= Beginning of Section =

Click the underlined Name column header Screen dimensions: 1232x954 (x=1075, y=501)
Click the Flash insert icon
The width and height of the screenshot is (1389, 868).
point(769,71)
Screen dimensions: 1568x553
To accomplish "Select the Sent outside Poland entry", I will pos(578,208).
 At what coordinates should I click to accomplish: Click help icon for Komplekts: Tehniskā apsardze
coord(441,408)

= End of Section =

TASK: Please reproduce each entry exactly as it appears.

SOLVED EXERCISE:
Click the underlined Name column header Screen dimensions: 1232x954 (x=1075, y=501)
Click the Flash insert icon
The width and height of the screenshot is (1389, 868).
point(769,71)
Screen dimensions: 1568x553
To accomplish "Select the Sent outside Poland entry", I will pos(578,208).
 At what coordinates should I click to accomplish: Click help icon for Komplekts: Tehniskā apsardze
coord(441,408)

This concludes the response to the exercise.